◆ Available data ◆
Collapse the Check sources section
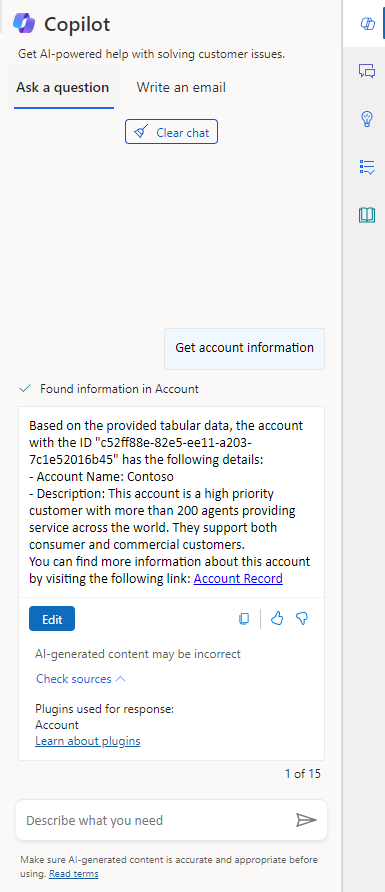The width and height of the screenshot is (385, 892). pos(81,679)
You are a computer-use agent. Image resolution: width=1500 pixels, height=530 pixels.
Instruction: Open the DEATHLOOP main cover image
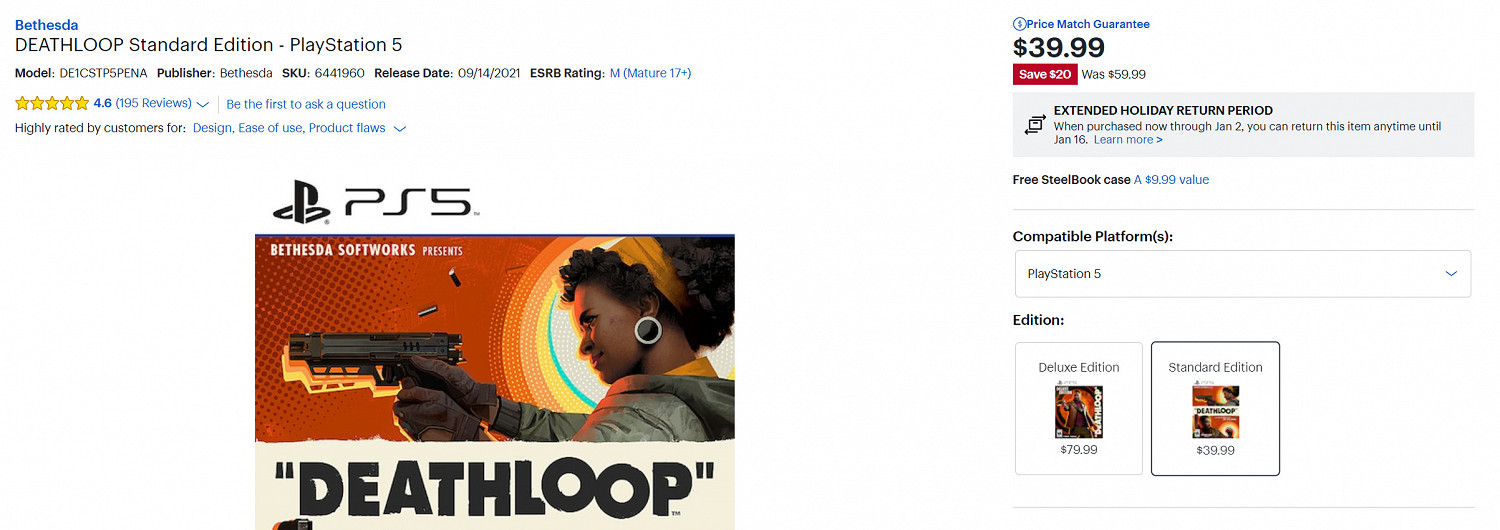coord(495,382)
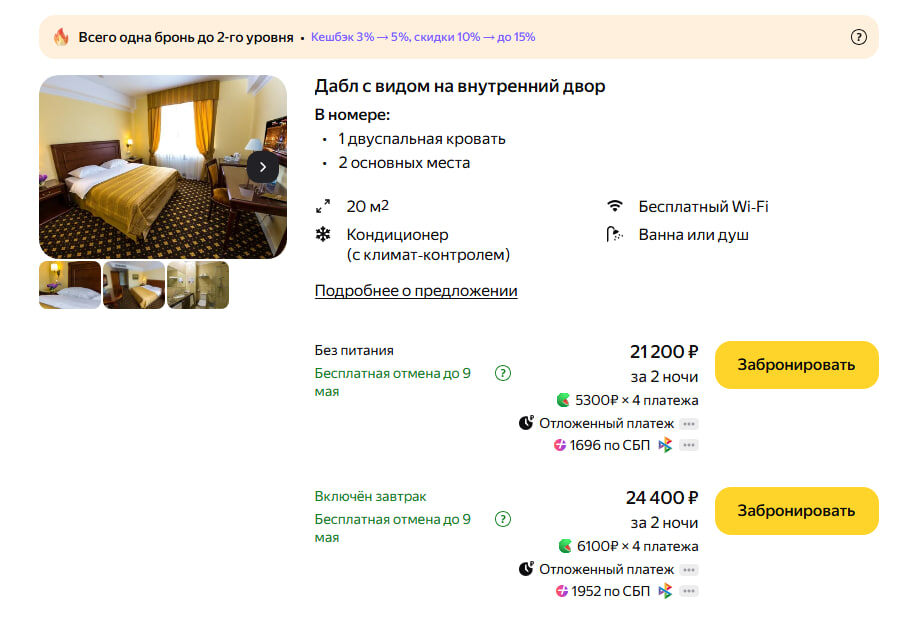Click question mark near free cancellation for breakfast offer
Viewport: 905px width, 619px height.
(503, 519)
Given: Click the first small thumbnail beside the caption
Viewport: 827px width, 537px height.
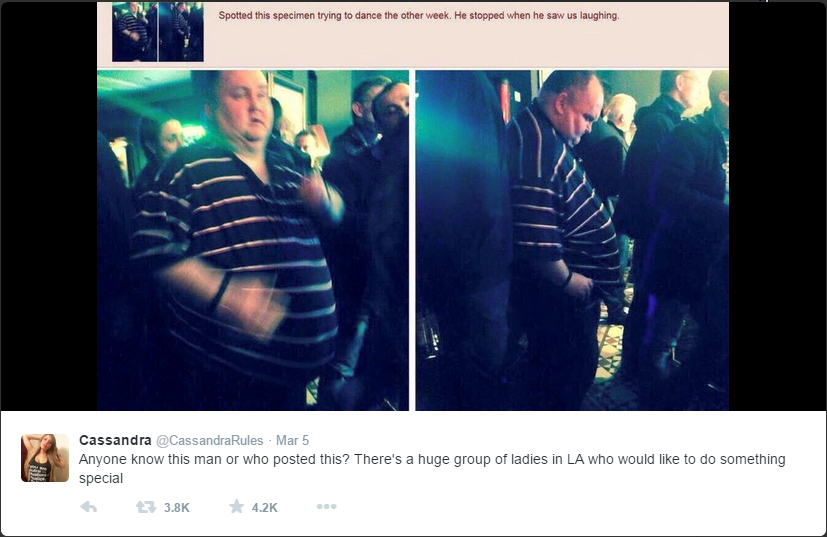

◆ Exercise goal ◆
An exact reproduction of the data is needed, with no pictures included.

◆ Result below ◆
Collapse the Check sources section
The width and height of the screenshot is (385, 892). pos(81,679)
You are a computer-use agent. Image resolution: width=1500 pixels, height=530 pixels.
Instruction: Open the DEATHLOOP main cover image
coord(495,382)
Click question mark near free cancellation for breakfast offer
Viewport: 905px width, 619px height.
(503, 519)
Given: Click the first small thumbnail beside the caption
Viewport: 827px width, 537px height.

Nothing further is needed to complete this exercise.